Cameras: clear as well as nebulous shots; close as well as
distant views; frequent double exposures.
Scene II
Audio:
Chant instead of speech: words and music combined.
The chant is the music of first part of the dance music, a ritual procession. Chant is sung from memory by six singers (priestesses). There are only six tones: eb, gb, ab, bb, db, c. The second part of the dance music, for a solo dancer portraying Vashti, is a tape of electronic music. Electronic music: tape music; slow, soft; always the same electronic sounds.
Video:
Set: faint lighting, six burning candles.
Cameras: shots often overlaid, slow fades, some out-of-focus.
One creative objective in this work was to experiment with electronic music in combination with live performers. This was inspired by Merrill Ellis’s interest in live performance of electronic music. (The second synthesizer purchased by the North Texas Electronic Music Composition Laboratory was the Ellis-II Performance System, made by Robert A. Moog using his 900 Series components.)
1970
A House for All Men. A portrayal of the cruelty suffered by African-Americans in the American South during the days of segregation. The original form of this work consisted of thirty-three Kodak slides to be shown in synchronization with a tape recording of music and sound lasting 4 minutes and 56 seconds. The images in the slides include some photographs and a title card by James Siddons, and a number of photographs taken in the late 1930s by agents of the Farm Security Administration (these photographs are now part of the FSA/OWI Collection in the Library of Congress). The music consists of theme music composed by, and performed on piano by, James Siddons, a song in the style of a Southern work song (words and music by James Siddons), electronic music composed by James Siddons and realized on a voltage-control analog synthesizer built by Robert Moog in the late 1960s, a snare-drum roll, and a Bible reading (Micah 2:1a, 2). In this form, A House for All Men was shown to three small audiences in 1970. In 2016, a video was created using the slides and tape recording, which had lain in storage for 46 years. The images and audio recording were edited as necessary by James Siddons. Although this work is inspired by the Civil Rights Movement of the 1960s, it remains relevant today. Note: some of the images depict violence.
To see the video A House for All Men, click here.
To see and download the musical score for the theme music and folk song, click here.
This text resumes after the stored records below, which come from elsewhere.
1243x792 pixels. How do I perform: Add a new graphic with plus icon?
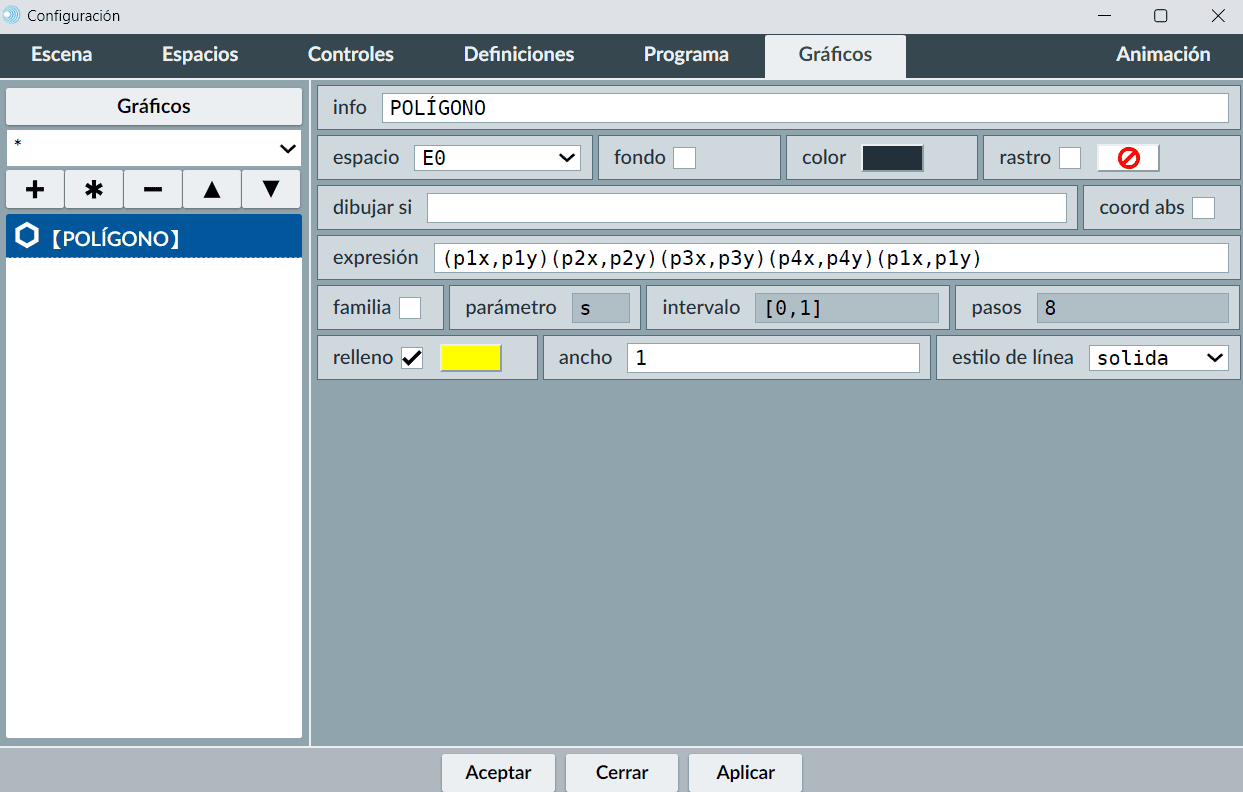coord(35,189)
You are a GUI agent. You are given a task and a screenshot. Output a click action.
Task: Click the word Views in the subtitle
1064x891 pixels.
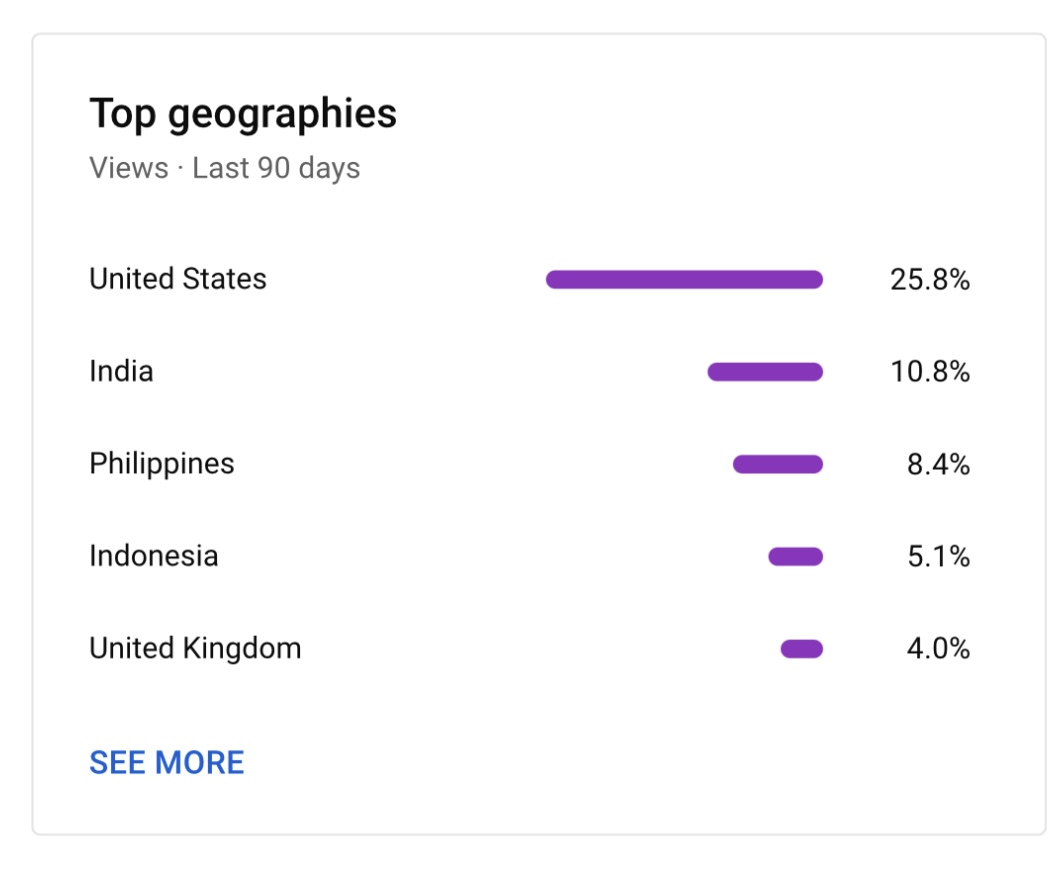[129, 168]
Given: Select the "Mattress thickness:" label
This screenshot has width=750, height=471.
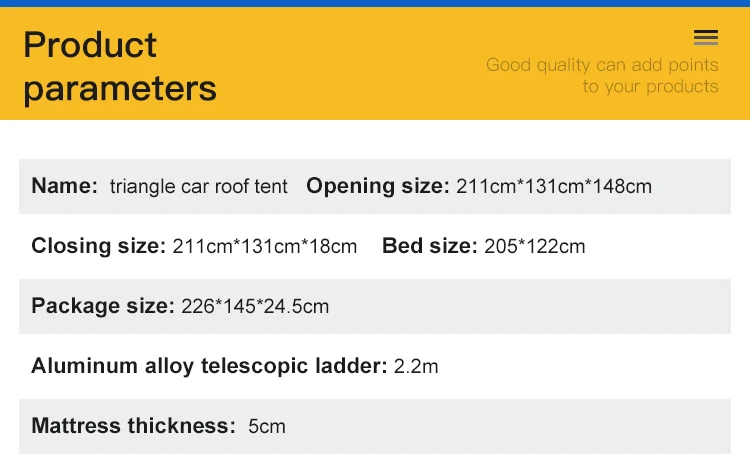Looking at the screenshot, I should (x=133, y=426).
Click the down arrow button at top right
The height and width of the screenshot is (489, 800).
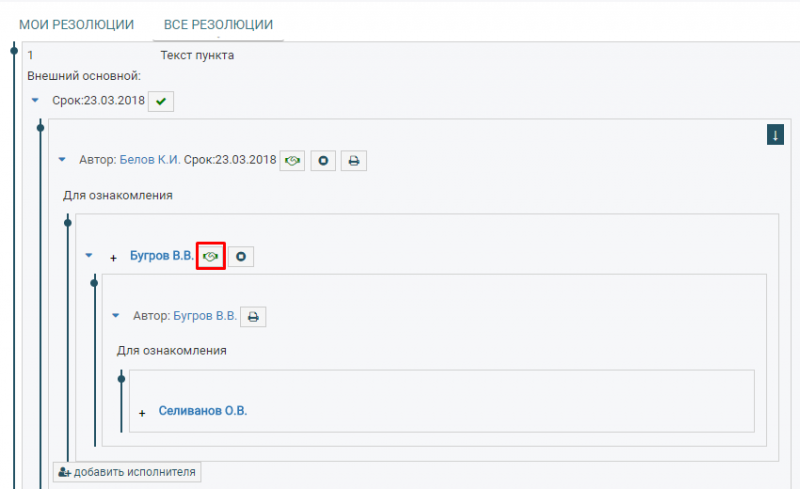(x=774, y=135)
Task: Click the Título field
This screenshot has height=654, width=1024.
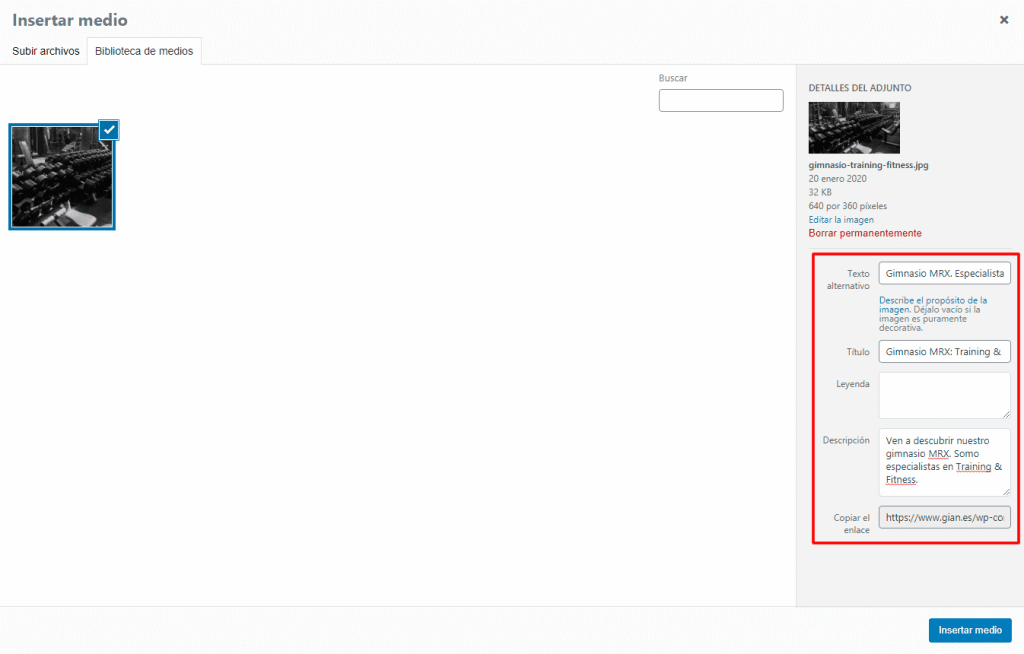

Synopsis of A House for All Men
“This creative work began in 1969, when I observed an impressive Victorian mansion being demolished, and I asked myself, 'Why are such fine homes torn down, when so many people live in poverty and the simplest of homes?' The next step came when I learned of photographs taken in the late 1930s by the Farm Security Administration depicting poverty and segregation in the southern U.S. It occurred to me that much of the urban unrest of the 1960s was the situation that African-Americans had endured in the Old South, now transferred to the northern cities. This is the thought that A House for All Men seeks to express. This quasi-documentary begins with piano music that is at once decadent and verging on exploding from within. Suddenly photographs of the house demolished in 1969 appear, with music created on the Moog synthesizer. Scenes of workers in the South follow; the pace quickens, the music changes from a simple work song to a violent drum roll; views of a lynching and a burning house build to the climax of the scenario. It is not hard to understand why these Americans left their “homes. . . even their heritage,” and moved to the cities. As a benediction, and brief remembrance of those who suffered, some lines from the Biblical Book of Micah are read: “Woe to them that devise iniquity . . . they oppress a man and his house, even a man and his heritage.”
“When the 1970 slides and tape recording of A House for All Men were examined in 2016, there were various stages of deterioration that had to be dealt with, using digital editing (photo and audio effects). All the components were salvageable; indeed, the grainy photographs and “old vinyl” audio sound of the piano music enhanced the antique ambiance of the program. There is a melodic tone-row loosely uniting the musical sections of the video. The thematic melody in the opening piano music (C-Bb-Ab-Db-Eb) is heard in inversion in the electronic music (the initial tone of each of the glissandos: C-D-E-A-G with octave displacements) and in retrograde-inversion in the folk song (G-A-E-D-C).”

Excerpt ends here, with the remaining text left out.